On 6/25/19 4:30 PM, Palaraja, Kavindra wrote:
> No, parity isn't Google's search box. There's already a search feature in Creator.
>
> No, not "The Qt Company is hiring" either.
>
> The idea is to have parity in the sense of 1:1 appearance of how the documentation looks like.

Pardon my lingo, but I do not give a rats furry behind about how it
looks and whether it is on full parity with the way it is shown in a
browser as long as I have all the content.

It is documentation for developers for crying out loud! Its purpose is
not to win any design prices, but to educate the developers.

> Here's a ticket that hasn't gone very far:
>
> https://bugreports.qt.io/browse/QTCREATORBUG-15887
>
> Can we keep the personal attacks out of this and perhaps stick to the issue? I'm definitely not lying. I don't see any tables being rendered the way tables should be rendered in HTML. Unless I'm losing my eyesight?

Sorry, but I just tried a very simple example with QTextBrowser:

In my book this is exactly like a table should be rendered. Granted it
is not very flashy looking, but it is definitely a table and it has borders.

Source:

#include <QApplication>
#include <QTextBrowser>

int main(int ac,char**av)
{
  QApplication a(ac,av);
  QTextBrowser tb;
  tb.setHtml("<html><table frame='1'
border='1'><tr><td>hello<td>world<tr><td>woo<td>hoo!</table>");
  tb.show();
  return a.exec();
}

(embedding <style> does not change anything, but I do not mind that much)


I suggest there is a fundamental disconnect between what you mean by
"how tables should be rendered" and what many of us old-school
command-line-wielding guys mean by the same phrase.


> You could check: https://doc.qt.io/QtApplicationManager/manifest.html none of that alternating row color or design shows up. As a Technical Writer, I expect the output to look like that. So why doesn't it? I'm not attached to WebEngine, I just want to get the expected output.
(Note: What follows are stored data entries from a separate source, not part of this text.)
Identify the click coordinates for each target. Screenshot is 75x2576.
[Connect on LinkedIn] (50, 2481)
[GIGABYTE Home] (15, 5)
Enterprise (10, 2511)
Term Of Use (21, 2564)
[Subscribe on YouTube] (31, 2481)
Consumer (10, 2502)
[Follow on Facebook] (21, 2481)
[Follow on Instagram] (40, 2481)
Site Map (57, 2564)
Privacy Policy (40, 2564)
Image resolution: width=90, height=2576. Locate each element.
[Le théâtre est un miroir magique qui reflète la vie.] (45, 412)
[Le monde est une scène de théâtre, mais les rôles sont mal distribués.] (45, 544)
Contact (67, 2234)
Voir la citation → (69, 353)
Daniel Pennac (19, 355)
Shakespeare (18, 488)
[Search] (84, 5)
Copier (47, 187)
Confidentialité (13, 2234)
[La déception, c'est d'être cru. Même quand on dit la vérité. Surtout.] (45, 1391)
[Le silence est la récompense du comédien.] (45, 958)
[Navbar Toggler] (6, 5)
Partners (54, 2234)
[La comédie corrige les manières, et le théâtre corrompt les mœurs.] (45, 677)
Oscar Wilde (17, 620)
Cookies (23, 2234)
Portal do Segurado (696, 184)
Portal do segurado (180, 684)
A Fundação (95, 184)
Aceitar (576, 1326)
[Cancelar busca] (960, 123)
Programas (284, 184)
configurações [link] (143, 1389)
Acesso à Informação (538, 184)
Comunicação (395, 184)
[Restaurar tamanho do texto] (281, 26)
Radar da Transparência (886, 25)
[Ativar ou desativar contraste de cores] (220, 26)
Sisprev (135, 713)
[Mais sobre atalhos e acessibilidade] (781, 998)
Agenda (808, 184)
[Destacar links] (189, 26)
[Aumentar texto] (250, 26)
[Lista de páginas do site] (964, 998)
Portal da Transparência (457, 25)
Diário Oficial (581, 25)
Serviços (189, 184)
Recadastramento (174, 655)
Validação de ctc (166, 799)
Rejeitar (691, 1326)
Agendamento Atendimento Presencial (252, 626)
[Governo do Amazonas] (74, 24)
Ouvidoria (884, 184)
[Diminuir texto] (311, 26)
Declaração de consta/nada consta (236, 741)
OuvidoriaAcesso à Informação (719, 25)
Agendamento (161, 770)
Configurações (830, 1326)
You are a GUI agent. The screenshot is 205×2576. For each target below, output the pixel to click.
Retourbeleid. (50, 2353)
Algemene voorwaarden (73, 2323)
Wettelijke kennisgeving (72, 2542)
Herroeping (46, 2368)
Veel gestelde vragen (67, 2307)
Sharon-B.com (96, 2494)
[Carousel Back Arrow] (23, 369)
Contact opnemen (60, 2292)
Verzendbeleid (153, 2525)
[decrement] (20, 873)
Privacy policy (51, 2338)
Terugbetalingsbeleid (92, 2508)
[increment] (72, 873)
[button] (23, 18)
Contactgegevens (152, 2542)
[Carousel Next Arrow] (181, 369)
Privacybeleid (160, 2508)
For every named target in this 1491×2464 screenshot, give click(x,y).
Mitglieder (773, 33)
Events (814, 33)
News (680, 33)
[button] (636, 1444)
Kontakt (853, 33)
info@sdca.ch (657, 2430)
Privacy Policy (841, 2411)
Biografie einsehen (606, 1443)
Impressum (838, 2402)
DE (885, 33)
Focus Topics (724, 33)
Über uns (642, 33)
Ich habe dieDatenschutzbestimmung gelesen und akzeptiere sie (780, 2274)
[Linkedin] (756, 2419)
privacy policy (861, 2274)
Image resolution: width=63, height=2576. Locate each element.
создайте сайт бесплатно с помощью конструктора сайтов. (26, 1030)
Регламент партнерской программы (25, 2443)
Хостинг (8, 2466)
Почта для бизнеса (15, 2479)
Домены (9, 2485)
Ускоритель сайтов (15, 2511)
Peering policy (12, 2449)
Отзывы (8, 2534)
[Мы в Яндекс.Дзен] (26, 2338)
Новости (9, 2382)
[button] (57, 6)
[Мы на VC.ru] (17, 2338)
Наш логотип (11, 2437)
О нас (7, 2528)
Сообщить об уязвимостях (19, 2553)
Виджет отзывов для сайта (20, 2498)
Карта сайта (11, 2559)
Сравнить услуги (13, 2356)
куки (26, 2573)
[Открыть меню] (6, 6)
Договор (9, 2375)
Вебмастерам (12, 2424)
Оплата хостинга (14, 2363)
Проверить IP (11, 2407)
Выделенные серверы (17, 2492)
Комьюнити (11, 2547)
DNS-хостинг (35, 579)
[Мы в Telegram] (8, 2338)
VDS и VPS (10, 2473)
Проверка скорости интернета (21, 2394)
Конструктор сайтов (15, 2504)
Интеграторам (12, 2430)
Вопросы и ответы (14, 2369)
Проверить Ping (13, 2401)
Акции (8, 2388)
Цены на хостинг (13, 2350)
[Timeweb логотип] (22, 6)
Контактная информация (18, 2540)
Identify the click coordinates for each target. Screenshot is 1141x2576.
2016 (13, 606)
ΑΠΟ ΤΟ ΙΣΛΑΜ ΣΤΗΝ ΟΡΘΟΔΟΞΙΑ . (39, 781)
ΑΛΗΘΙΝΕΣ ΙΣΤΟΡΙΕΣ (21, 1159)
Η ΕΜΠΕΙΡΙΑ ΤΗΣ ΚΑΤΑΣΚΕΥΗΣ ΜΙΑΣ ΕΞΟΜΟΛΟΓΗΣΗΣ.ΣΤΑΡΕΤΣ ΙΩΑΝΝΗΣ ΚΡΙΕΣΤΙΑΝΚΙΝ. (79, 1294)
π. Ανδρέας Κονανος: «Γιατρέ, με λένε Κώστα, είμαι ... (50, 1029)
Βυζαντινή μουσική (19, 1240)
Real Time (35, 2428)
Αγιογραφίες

As a developer I expect it to frigging be there, no matter the look.
That's it.

Don't get me wrong: I'd love a somewhat better styling in QTextBrowser.
But I definitely do not want it to cost me over a hundred megabytes of
memory, 20 different Javascript engines (I don't even want a single
one!), a renderer for every obscure image format, flashing and jumping
graphics elements or a full multimedia player inside a simple text
browser! Especially if this text is some simple class description or a
tutorial that shows me what the options of a dialog are.